TASK INSTRUCTIONS = Below are records; reproduce exactly the lines from the one that has "Click the Drop" through the one that has "Given: Switch to four-view pane layout", ends included, and nothing more.

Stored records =
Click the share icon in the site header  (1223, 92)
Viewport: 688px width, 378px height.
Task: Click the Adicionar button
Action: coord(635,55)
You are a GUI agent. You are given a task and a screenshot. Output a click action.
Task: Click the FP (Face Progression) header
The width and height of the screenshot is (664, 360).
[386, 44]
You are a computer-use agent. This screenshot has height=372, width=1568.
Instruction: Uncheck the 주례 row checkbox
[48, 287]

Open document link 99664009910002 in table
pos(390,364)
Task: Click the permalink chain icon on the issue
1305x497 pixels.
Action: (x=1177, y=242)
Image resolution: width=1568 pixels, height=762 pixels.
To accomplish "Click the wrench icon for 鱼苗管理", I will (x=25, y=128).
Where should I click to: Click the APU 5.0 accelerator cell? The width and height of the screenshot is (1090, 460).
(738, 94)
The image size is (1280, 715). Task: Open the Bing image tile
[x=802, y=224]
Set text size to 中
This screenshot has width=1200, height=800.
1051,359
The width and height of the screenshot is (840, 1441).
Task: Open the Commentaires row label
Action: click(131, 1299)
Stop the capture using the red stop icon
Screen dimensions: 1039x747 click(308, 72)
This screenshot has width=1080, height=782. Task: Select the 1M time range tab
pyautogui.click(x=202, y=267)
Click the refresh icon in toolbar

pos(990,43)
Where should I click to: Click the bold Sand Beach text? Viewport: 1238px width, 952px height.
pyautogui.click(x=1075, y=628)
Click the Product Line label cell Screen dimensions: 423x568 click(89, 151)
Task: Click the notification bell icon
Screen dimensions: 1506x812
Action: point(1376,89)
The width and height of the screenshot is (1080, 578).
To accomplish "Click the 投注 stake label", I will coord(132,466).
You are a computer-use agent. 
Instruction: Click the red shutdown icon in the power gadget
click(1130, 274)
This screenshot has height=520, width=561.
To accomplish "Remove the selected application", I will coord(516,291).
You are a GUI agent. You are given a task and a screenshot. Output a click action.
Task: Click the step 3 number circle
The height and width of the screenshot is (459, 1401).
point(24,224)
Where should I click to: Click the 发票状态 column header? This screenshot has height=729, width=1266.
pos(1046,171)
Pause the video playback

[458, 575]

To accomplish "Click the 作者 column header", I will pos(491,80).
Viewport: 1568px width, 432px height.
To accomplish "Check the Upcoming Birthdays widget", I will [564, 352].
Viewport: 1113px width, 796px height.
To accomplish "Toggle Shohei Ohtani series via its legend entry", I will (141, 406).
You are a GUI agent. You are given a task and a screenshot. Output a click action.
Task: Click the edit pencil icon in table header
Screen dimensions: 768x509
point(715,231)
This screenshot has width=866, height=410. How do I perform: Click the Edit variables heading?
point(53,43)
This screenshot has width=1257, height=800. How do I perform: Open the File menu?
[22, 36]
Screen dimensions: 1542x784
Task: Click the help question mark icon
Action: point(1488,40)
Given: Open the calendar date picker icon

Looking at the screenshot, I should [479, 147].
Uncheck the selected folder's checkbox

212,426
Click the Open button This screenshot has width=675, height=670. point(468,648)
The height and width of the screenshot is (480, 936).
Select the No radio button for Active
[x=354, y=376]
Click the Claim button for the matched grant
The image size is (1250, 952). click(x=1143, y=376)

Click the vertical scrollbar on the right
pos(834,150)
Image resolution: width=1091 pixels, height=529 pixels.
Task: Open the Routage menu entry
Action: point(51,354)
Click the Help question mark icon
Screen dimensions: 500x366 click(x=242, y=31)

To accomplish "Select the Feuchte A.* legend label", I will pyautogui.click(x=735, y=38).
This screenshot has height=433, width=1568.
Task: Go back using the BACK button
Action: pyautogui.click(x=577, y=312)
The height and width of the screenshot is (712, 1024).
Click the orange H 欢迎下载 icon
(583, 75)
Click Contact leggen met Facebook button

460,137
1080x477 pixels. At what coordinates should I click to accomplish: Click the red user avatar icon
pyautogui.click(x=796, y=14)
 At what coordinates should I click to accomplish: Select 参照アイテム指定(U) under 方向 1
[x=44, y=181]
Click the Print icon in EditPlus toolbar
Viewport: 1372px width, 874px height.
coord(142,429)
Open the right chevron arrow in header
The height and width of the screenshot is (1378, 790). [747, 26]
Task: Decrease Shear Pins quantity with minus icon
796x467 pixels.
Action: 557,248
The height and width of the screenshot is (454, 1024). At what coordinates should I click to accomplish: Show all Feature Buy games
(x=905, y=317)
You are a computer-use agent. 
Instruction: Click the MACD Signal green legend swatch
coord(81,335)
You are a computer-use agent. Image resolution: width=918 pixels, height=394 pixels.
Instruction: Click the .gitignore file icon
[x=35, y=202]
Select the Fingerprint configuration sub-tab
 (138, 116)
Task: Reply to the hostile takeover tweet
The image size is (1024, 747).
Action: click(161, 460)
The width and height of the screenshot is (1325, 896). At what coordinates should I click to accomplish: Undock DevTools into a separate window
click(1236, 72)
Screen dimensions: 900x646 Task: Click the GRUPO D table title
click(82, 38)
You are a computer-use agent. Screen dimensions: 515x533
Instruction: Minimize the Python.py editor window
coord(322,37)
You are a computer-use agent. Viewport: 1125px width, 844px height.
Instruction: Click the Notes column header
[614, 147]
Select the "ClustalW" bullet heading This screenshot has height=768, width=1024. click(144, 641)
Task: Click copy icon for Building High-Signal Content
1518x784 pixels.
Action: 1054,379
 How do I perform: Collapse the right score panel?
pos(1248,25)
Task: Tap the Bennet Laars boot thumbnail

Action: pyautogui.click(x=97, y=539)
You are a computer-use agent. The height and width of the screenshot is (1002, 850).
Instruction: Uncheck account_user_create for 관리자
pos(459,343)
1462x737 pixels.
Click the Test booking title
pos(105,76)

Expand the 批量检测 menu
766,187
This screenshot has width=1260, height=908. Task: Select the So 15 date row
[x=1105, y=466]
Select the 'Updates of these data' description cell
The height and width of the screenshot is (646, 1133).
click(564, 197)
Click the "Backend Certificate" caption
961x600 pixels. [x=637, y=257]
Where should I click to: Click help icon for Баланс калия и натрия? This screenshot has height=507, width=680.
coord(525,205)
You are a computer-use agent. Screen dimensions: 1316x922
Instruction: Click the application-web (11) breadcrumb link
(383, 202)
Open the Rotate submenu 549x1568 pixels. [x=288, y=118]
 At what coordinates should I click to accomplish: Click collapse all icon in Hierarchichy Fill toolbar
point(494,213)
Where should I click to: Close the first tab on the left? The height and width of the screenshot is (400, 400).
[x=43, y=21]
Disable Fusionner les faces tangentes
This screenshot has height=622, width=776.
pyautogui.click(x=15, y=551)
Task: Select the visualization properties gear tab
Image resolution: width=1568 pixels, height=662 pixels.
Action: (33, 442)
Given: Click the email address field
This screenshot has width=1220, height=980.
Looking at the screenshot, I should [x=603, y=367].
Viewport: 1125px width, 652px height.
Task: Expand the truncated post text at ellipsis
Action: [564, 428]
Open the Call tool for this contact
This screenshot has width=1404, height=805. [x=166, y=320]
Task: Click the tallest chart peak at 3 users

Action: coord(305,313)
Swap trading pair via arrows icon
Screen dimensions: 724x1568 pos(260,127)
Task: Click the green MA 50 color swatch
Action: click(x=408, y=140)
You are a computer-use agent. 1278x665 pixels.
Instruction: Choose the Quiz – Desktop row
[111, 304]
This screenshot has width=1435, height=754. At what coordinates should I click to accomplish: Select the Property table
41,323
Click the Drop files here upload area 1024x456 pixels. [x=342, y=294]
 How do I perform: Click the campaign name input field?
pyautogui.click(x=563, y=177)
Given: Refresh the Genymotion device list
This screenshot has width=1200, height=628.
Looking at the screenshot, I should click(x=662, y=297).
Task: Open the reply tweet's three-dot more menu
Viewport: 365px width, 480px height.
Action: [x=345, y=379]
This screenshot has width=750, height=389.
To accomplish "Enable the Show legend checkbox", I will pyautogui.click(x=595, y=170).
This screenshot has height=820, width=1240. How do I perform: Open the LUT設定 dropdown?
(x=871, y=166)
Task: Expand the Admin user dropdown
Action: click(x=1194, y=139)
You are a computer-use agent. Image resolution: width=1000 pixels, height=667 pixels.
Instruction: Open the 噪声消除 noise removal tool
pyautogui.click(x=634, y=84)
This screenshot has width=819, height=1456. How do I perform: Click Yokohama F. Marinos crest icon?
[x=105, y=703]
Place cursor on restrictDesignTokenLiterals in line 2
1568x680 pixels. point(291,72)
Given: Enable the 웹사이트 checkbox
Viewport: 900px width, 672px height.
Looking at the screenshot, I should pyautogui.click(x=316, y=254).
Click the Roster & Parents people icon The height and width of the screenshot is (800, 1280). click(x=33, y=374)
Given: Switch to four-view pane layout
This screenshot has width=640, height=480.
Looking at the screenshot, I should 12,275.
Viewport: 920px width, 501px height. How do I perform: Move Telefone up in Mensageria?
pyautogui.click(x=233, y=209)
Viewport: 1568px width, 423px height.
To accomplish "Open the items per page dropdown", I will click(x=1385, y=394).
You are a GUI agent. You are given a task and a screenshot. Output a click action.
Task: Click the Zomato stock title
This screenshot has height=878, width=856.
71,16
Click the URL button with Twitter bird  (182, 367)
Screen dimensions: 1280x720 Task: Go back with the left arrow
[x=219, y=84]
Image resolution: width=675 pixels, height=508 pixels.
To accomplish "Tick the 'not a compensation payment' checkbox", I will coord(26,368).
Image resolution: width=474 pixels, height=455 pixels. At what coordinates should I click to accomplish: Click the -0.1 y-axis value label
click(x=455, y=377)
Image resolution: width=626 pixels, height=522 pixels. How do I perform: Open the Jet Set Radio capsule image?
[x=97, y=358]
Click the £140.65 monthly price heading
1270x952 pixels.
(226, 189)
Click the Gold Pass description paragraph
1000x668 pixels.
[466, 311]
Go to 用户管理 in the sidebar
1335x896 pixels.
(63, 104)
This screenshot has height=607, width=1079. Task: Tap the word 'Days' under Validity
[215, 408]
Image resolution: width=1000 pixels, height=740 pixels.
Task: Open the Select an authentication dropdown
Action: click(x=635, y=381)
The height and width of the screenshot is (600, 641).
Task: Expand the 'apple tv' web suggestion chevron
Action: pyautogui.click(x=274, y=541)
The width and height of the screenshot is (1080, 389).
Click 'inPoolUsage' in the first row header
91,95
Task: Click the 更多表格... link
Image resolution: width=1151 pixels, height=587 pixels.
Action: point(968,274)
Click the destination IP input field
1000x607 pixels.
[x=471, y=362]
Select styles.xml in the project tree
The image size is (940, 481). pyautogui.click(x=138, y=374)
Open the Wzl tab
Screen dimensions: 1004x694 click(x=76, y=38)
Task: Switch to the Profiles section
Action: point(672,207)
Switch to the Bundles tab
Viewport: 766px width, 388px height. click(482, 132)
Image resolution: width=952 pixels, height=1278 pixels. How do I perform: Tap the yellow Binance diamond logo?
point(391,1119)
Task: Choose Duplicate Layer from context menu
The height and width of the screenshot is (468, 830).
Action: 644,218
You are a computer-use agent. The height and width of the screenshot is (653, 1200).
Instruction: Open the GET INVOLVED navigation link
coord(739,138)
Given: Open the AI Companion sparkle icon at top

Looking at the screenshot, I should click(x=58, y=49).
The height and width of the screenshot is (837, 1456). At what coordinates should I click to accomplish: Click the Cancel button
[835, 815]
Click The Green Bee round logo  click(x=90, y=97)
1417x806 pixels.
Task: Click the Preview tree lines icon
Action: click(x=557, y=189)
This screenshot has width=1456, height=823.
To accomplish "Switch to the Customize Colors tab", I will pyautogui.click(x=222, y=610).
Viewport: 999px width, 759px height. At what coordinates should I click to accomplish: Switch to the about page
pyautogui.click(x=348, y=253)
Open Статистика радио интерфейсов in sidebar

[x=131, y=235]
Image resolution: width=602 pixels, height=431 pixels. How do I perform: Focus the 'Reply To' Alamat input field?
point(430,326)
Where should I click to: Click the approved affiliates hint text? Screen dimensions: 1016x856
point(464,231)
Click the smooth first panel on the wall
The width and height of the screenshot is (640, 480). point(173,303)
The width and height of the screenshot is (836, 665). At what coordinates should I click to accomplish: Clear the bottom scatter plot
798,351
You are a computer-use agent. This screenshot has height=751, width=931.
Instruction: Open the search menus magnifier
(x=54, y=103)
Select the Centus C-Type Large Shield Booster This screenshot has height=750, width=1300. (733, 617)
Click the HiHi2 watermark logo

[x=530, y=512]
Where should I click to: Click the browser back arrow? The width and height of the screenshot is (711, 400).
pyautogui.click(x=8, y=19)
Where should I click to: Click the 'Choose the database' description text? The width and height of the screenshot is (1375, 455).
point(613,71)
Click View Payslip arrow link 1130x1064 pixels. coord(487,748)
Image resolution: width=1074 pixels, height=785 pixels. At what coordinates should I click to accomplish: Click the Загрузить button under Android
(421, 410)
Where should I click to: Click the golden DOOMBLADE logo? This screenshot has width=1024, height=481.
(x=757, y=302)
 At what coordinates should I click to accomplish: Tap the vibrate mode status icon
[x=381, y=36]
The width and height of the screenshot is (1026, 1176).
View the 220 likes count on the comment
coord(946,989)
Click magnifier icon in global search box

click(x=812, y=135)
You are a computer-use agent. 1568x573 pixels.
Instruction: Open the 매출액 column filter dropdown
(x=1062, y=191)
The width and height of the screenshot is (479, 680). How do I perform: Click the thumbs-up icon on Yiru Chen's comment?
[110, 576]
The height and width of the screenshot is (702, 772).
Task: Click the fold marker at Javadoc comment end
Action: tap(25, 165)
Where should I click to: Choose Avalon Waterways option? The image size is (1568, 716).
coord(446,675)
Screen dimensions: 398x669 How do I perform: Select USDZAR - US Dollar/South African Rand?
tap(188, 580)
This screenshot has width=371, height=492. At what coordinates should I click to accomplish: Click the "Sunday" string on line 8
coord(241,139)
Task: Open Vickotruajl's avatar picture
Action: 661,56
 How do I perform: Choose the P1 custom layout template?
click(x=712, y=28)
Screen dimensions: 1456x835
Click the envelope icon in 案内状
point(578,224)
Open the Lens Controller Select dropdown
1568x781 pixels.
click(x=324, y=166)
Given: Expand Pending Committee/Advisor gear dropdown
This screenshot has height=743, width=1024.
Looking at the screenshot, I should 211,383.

OUTPUT OF THE TASK =
Click the Drop files here upload area 1024x456 pixels. [x=342, y=294]
 How do I perform: Click the campaign name input field?
pyautogui.click(x=563, y=177)
Given: Refresh the Genymotion device list
This screenshot has width=1200, height=628.
Looking at the screenshot, I should click(x=662, y=297).
Task: Open the reply tweet's three-dot more menu
Viewport: 365px width, 480px height.
Action: [x=345, y=379]
This screenshot has width=750, height=389.
To accomplish "Enable the Show legend checkbox", I will pyautogui.click(x=595, y=170).
This screenshot has height=820, width=1240. How do I perform: Open the LUT設定 dropdown?
(x=871, y=166)
Task: Expand the Admin user dropdown
Action: click(x=1194, y=139)
You are a computer-use agent. Image resolution: width=1000 pixels, height=667 pixels.
Instruction: Open the 噪声消除 noise removal tool
pyautogui.click(x=634, y=84)
This screenshot has width=819, height=1456. How do I perform: Click Yokohama F. Marinos crest icon?
[x=105, y=703]
Place cursor on restrictDesignTokenLiterals in line 2
1568x680 pixels. point(291,72)
Given: Enable the 웹사이트 checkbox
Viewport: 900px width, 672px height.
Looking at the screenshot, I should pyautogui.click(x=316, y=254).
Click the Roster & Parents people icon The height and width of the screenshot is (800, 1280). click(x=33, y=374)
Given: Switch to four-view pane layout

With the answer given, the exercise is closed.